TASK TO COMPLETE — Repeat all of the records below, line for line, without changing a single word.

Records for finding displayed items
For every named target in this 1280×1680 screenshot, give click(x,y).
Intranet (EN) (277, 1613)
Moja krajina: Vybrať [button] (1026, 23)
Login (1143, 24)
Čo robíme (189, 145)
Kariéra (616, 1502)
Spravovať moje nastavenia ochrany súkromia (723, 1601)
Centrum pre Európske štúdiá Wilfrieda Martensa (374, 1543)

WRITTEN ANSWER —
For every named target in this 1280×1680 screenshot, give click(x,y).
Intranet (EN) (277, 1613)
Moja krajina: Vybrať [button] (1026, 23)
Login (1143, 24)
Čo robíme (189, 145)
Kariéra (616, 1502)
Spravovať moje nastavenia ochrany súkromia (723, 1601)
Centrum pre Európske štúdiá Wilfrieda Martensa (374, 1543)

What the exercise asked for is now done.